• _Text block_

‘The Trail of the Serpent’
by Mary Elizabeth Braddon,
edited by Chris Willis,
introduction by Sarah Waters
Published by The Modern Library, ISBN 0812966783, £9.99

Dickens with a more audacious plot, The Trail of the Serpent may be, as Chris Willis argues (in an excellent short essay printed at the end of the work), the first British detective novel. Certainly it has an engagingly intelligent detective in Mr Peters, who is unable to speak, so telegraphs his lifesaving suggestion to an innocent man in the dock by means of sign language. Peters’s remarkably fortuitous identification of a ruthless killer is fortunate since the villain is so very evil, talented and lucky. Jabez North succeeds in removing himself from his workhouse origins by appearing to be the perfect Victorian notquite gentleman. Virtue, however, takes him only so far. He rises to the heights of French aristocracy by means of murder of an inconvenient child, of a wealthy merchant and apparently by tricking an heiress into despatching her first husband. The mystery here is not so much ‘whodunnit’ but how he can be stopped. Not apparently by the dissolute but good hearted Richard Marwood, who is imprisoned in a lunatic asylum for one of Jabez’s murders. Yet the tide turns when the reader is introduced to his band of rollicking friends ready to join forces with Peters. Jabez has also been careless in fathering a child, who, like himself, is rescued from the river Slosh as an abandoned baby. Taken in by Peters, he is brought up to be a genius detective and while still a small child is terrifyingly brilliant in seeking out his evil parent.

• _Direction A_
Answer these questions about the review of The Trail of the Serpent above:
(i) Who edited this edition of the novel?
(ii) How does Mr Peters convey his suggestion to the innocent man in the dock?
(iii) Where is Richard Marwood imprisoned?
• _Direction B_
Condense the paragraph of the review of The Trail of the Serpent that begins "Dickens with a more audacious plot" into a bulleted list that keeps its main facts.
• _Direction C_
Write a continuation of the review of The Trail of the Serpent, picking up after its final sentence.

Items listed in a dataset:
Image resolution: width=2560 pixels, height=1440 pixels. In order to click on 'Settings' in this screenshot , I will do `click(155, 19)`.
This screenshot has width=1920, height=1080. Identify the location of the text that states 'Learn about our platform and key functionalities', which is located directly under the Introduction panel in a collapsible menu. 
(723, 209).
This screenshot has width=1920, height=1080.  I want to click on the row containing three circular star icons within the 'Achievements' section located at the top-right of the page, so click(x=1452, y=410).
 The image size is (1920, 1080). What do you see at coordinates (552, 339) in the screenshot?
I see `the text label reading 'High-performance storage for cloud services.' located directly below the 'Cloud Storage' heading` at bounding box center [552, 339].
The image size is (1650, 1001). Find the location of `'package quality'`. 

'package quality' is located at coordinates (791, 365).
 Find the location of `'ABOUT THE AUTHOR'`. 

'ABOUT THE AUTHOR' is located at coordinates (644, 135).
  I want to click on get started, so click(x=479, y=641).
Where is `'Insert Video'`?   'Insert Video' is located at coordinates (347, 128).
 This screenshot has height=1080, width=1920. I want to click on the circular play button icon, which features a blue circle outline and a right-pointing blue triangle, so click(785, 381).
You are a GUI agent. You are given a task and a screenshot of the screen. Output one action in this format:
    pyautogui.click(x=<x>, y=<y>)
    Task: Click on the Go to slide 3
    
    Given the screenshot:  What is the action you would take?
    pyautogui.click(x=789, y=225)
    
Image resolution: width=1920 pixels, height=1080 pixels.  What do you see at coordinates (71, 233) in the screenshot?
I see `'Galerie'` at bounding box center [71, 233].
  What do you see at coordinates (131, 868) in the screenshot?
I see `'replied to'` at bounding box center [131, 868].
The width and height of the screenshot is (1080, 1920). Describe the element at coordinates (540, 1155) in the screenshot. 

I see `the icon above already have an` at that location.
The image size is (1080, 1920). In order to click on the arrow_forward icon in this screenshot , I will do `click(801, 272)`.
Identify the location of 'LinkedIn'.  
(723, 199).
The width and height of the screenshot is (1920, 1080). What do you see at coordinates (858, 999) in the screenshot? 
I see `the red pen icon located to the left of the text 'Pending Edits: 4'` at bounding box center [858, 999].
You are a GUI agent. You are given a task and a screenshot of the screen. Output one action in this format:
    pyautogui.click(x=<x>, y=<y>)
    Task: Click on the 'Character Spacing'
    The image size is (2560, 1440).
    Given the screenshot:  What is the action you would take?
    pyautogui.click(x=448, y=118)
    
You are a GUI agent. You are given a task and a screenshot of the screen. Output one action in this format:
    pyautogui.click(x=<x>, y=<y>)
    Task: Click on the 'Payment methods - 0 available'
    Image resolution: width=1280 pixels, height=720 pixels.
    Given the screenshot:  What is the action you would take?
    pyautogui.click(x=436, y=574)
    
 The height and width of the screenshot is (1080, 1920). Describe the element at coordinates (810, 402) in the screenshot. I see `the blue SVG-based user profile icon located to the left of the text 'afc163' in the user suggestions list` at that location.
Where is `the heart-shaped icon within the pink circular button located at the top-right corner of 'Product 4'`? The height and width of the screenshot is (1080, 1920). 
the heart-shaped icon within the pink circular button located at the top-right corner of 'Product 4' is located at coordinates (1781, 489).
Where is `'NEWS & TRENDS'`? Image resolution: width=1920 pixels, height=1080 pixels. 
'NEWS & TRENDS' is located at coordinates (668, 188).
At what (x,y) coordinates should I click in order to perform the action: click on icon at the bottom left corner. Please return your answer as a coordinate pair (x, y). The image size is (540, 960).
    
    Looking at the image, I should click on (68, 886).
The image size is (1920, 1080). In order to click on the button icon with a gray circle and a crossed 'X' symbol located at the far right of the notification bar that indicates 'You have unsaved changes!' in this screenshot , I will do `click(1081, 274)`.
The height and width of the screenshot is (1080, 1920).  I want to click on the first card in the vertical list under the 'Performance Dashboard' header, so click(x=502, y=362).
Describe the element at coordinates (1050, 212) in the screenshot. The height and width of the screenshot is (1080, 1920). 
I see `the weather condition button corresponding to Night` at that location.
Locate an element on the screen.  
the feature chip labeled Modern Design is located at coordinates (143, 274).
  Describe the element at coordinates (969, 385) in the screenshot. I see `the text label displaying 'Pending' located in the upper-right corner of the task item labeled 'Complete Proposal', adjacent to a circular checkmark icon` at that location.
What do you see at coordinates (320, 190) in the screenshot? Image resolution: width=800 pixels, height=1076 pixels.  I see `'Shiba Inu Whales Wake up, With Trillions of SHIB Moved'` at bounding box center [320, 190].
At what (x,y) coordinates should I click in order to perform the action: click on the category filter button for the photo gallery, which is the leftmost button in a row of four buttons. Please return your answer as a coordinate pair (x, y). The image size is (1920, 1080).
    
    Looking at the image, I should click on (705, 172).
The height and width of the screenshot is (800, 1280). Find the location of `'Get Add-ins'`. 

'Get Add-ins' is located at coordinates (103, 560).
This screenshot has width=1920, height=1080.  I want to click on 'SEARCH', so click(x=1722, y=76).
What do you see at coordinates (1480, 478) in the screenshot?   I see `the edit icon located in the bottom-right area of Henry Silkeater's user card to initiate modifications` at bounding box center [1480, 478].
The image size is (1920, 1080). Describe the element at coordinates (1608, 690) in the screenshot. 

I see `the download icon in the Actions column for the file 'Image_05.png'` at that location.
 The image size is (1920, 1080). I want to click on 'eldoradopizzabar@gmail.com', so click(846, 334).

• _Task response A_
(i) Chris Willis
(ii) By sign language
(iii) In a lunatic asylum

• _Task response B_
- Chris Willis argues, in a short essay at the end of the book, that it may be the first British detective novel.
- Its detective, Mr Peters, cannot speak and uses sign language to pass a lifesaving suggestion to an innocent man in the dock.
- The villain, Jabez North, rises from the workhouse to French aristocracy through murder: of an inconvenient child, of a wealthy merchant, and apparently of an heiress's first husband, whom she is tricked into killing.
- The mystery is how he can be stopped, not who did it.
- Richard Marwood is imprisoned in a lunatic asylum for one of Jabez's murders, but his friends join forces with Peters.
- Jabez's abandoned child, rescued from the river Slosh, is raised by Peters and becomes a brilliant young detective who hunts down his father.

• _Task response C_
Maybe the young ‘Sloshy’ grows up to be Sherlock Holmes. For The Trail of the Serpent is the antecedent of both that great detective and of an even more challenging late Victorian horror, Count Dracula himself. Like Dracula, Jabez has a penchant for travelling in coffins when pushed, and also cheats death  if only metaphorically. I would recommend the novel for the energy, ingenuity and sheer startling nature of its plots and overwrought characters. Don’t pick it up expecting realism. As in the best melodrama, events are shaped by an emotional and moral logic  not a probable one. The Trail of the Serpent is fun, and a reminder of the mythical and folkloric heritage of crime fiction. Sarah Waters’ introduction is a vivid and helpful way into this other world. In Chris Willis, the novel has found its ideal editor: the endnotes themselves are a fascinating window onto a mid Victorian landscape.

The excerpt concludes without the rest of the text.